::: GIVEN INFORMATION :::

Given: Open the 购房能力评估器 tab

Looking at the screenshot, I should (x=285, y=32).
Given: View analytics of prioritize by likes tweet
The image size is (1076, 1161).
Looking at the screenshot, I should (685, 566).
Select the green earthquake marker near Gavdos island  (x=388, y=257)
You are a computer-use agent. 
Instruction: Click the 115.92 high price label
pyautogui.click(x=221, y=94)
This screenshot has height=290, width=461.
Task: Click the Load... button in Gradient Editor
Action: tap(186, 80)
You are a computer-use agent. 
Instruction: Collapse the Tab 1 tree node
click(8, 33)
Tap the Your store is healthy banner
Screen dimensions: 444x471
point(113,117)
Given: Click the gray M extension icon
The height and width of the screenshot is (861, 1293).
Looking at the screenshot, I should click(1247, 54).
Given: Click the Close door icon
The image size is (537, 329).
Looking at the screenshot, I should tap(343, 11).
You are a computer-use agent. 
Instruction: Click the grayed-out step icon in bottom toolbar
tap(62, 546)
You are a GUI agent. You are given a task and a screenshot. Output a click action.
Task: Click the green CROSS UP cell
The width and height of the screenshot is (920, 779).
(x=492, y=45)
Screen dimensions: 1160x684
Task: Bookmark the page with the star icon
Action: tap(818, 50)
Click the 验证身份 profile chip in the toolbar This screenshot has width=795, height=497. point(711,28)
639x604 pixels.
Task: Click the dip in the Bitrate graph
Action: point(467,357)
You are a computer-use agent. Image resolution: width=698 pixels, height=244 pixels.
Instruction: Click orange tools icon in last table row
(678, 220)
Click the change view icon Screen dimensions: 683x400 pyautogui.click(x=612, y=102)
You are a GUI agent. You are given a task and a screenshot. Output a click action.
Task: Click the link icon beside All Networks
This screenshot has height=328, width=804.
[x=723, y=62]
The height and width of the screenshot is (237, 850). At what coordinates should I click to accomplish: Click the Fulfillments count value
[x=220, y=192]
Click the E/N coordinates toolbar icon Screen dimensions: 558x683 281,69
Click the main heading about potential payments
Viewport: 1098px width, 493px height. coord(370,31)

:::

- [BRIEF]
The reply must present every entry, transcribed with its exact wording.

- [ANSWER SPACE]
Given: Open the 购房能力评估器 tab

Looking at the screenshot, I should (x=285, y=32).
Given: View analytics of prioritize by likes tweet
The image size is (1076, 1161).
Looking at the screenshot, I should (685, 566).
Select the green earthquake marker near Gavdos island  (x=388, y=257)
You are a computer-use agent. 
Instruction: Click the 115.92 high price label
pyautogui.click(x=221, y=94)
This screenshot has height=290, width=461.
Task: Click the Load... button in Gradient Editor
Action: tap(186, 80)
You are a computer-use agent. 
Instruction: Collapse the Tab 1 tree node
click(8, 33)
Tap the Your store is healthy banner
Screen dimensions: 444x471
point(113,117)
Given: Click the gray M extension icon
The height and width of the screenshot is (861, 1293).
Looking at the screenshot, I should click(1247, 54).
Given: Click the Close door icon
The image size is (537, 329).
Looking at the screenshot, I should tap(343, 11).
You are a computer-use agent. 
Instruction: Click the grayed-out step icon in bottom toolbar
tap(62, 546)
You are a GUI agent. You are given a task and a screenshot. Output a click action.
Task: Click the green CROSS UP cell
The width and height of the screenshot is (920, 779).
(x=492, y=45)
Screen dimensions: 1160x684
Task: Bookmark the page with the star icon
Action: tap(818, 50)
Click the 验证身份 profile chip in the toolbar This screenshot has width=795, height=497. point(711,28)
639x604 pixels.
Task: Click the dip in the Bitrate graph
Action: point(467,357)
You are a computer-use agent. Image resolution: width=698 pixels, height=244 pixels.
Instruction: Click orange tools icon in last table row
(678, 220)
Click the change view icon Screen dimensions: 683x400 pyautogui.click(x=612, y=102)
You are a GUI agent. You are given a task and a screenshot. Output a click action.
Task: Click the link icon beside All Networks
This screenshot has height=328, width=804.
[x=723, y=62]
The height and width of the screenshot is (237, 850). At what coordinates should I click to accomplish: Click the Fulfillments count value
[x=220, y=192]
Click the E/N coordinates toolbar icon Screen dimensions: 558x683 281,69
Click the main heading about potential payments
Viewport: 1098px width, 493px height. coord(370,31)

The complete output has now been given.